What will storytelling look like in future decades?
Ken Eklund’s “World Without Oil,” may give us a window. The project built a massive, original narrative by posing a provocative question to an online community: What would happen if we ran out of oil today?

Hundreds of intrigued participants responded with text, images and video, creating an immersive, cross-platform story that grew more textured as new prompts (”what will $4/gal gas do to your finances?”) garnered further additions each week.
The end result is a kind of citizen journalism of the near-future, an activism that forces users to engage in concrete terms with an abstract (yet realistic) eventuality.
This was one example in the emerging field of “Transmedia Storytelling” — the organizing concept behind the fourth Futures of Entertainment conference at MIT last weekend.
For Henry Jenkins, the conference’s organizer and author of Convergence Culture (NYU Press, 2006), Transmedia describes a new approach to telling stories given:
- The growth of “participatory” media, like blogs
- An explosion of new devices that allow you to both consume and produce media socially
- The persistence of “Old Media”
“Transmedia Storytelling,” then, spreads a unified fiction across these old and new media, where each medium plays a part in unfolding the tale. It expands a story between the digital and the physical, the premium and the free, the creative and the passive.
Other, and perhaps more developed cases are the recent “Alternate Reality Games” agencies have created for a whole range of media. WhySoSerious.com, an extension of The Dark Knight, allowed people to get privileged information about the film, flesh out its back story, and win prizes by collectively contributing to online puzzles, playing online games, or documenting real-world activities.

Similar kinds of Transmedia extravaganzas have accompanied campaigns for video games like Halo 2 (I Love Bees), and albums like Nine Inch Nails’ Year Zero.
Granted, as these Alternate Reality Game instances reveal, Transmedia has often targeted the ultra-geeky. Indeed, the relentless expansion of the Star Wars universe may be a canonical Transmedia storytelling example, where video games, fan fictions, films, novels and blogs all work to produce a rich and sustained narrative.
Yet the booming production of these types of deep, participatory fictions suggest that they’ll soon break free from the cloisters of nerd-dom.
World Without Oil, for instance suggests a new terrain of Transmedia storytelling that appeals to a creative community of non dorks, using politics as a locus.
Of course, with such new approaches come new problematics:
Because it requires elements of user participation, Transmedia confuses the distinction between author and reader. On the continuum ranging from total authorial control to complete audience control over the course of a story, where is the best place to set the dial for a given project?
Moreover, as these techniques become more sophisticated, what does it mean when the marketing campaign for a movie becomes more compelling than the movie itself?

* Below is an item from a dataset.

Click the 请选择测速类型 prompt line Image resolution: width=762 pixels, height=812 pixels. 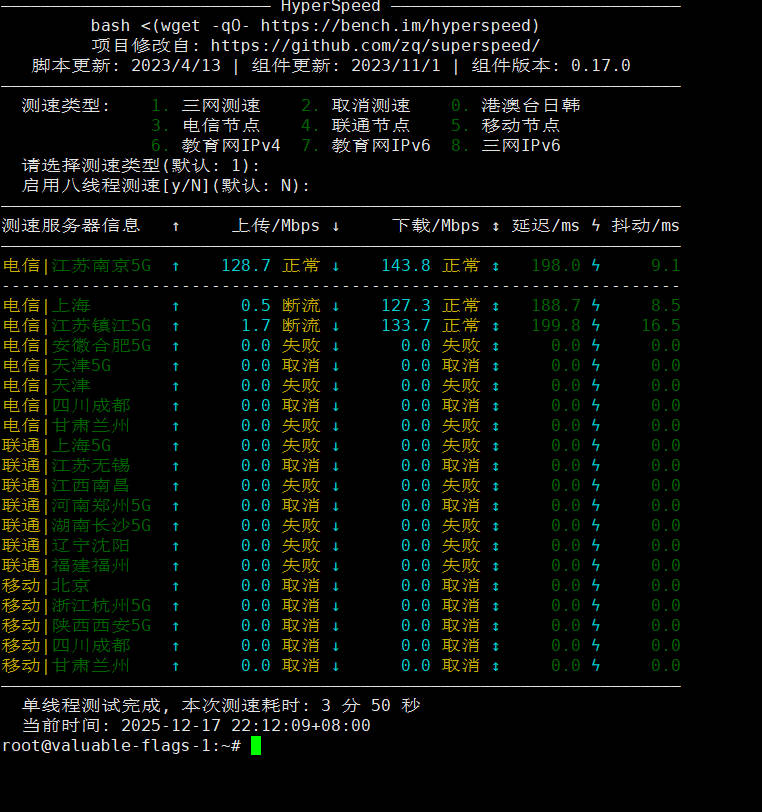(140, 166)
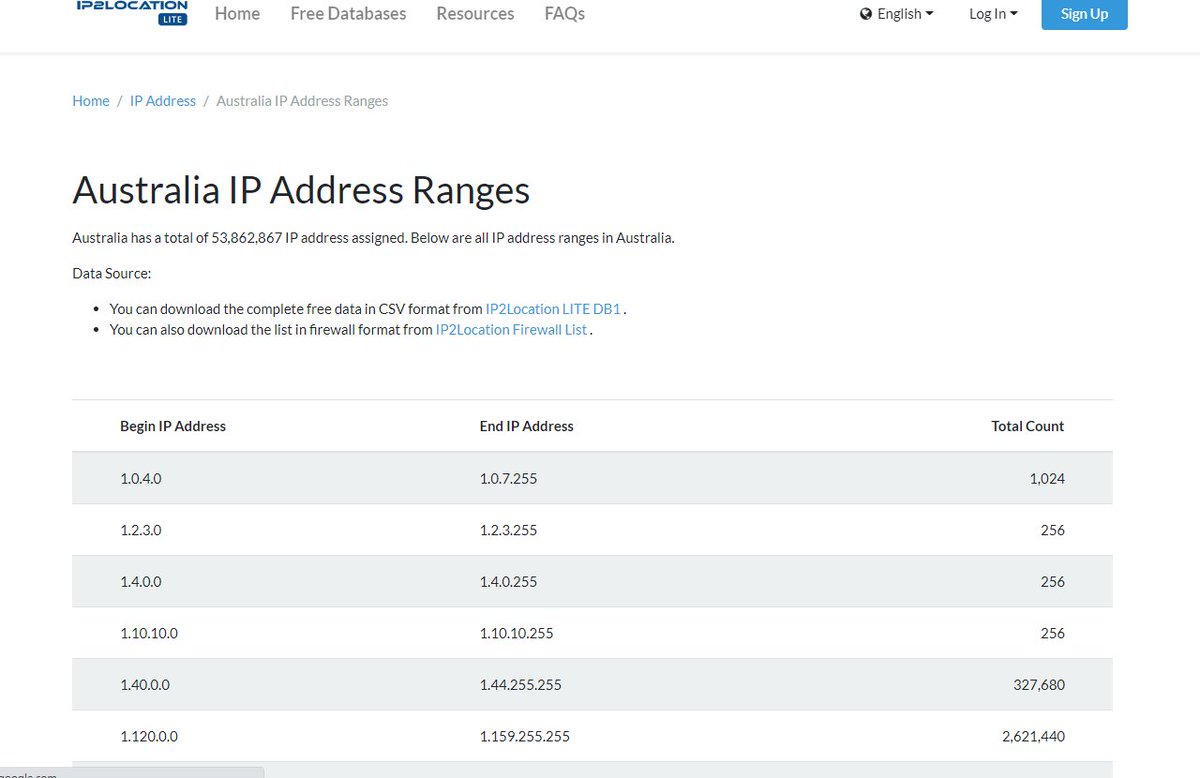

We can easily imagine an entertainment industry of the future oriented around story nodes, in which a film shown to a small audience at a makeshift video theater in someone’s basement might play only a small role in an overall narrative arc. Is this suggestive of a cultural world in which there is no seam between the advertising and entertainment? Is this as nefarious as it sounds?
Perhaps most germane for TrendWatch: Can these techniques be employed by goods and services brands?
Fullsix’s own participatory show for Sprite (shameless plug), Green Eyed World may hint at this, as does 42 Entertainment’s Alternate Reality Game Vanishing Point for Microsoft.
Are there more compelling examples of this? Is what’s termed Transmedia indeed central to the ‘future of entertainment’?
Last weekend a motley assortment of tweedy academics, game designers, jargon-slinging marketeers, artists, and communications gurus, collected in Cambridge, MA for the fourth “Futures of Entertainment” conference at MIT. Over the next few days, I’ll aim to unpack a few of the more interesting ideas that came up during two days of panel discussions.
great article – I’ve recently been following the transmedia bandwagon (as it seems to be the new darling :P You touch on some good questions that need to be asked and explored by both the creator and user… hopefully these discussions will continue and the story will unfold on “both” side of the transmedia universe….
That particular question of the continuum of audience control is well treated in Robert Pratten’s article for Culture Hacker: http://culturehacker.workbookproject.com/2009/11/crowdsourcing-for-indies/
His conclusion about the relationship between the kind of reward you receive for contributing to a project and your level of engagement with it is a bit counter-intuitive, but I think pretty right on.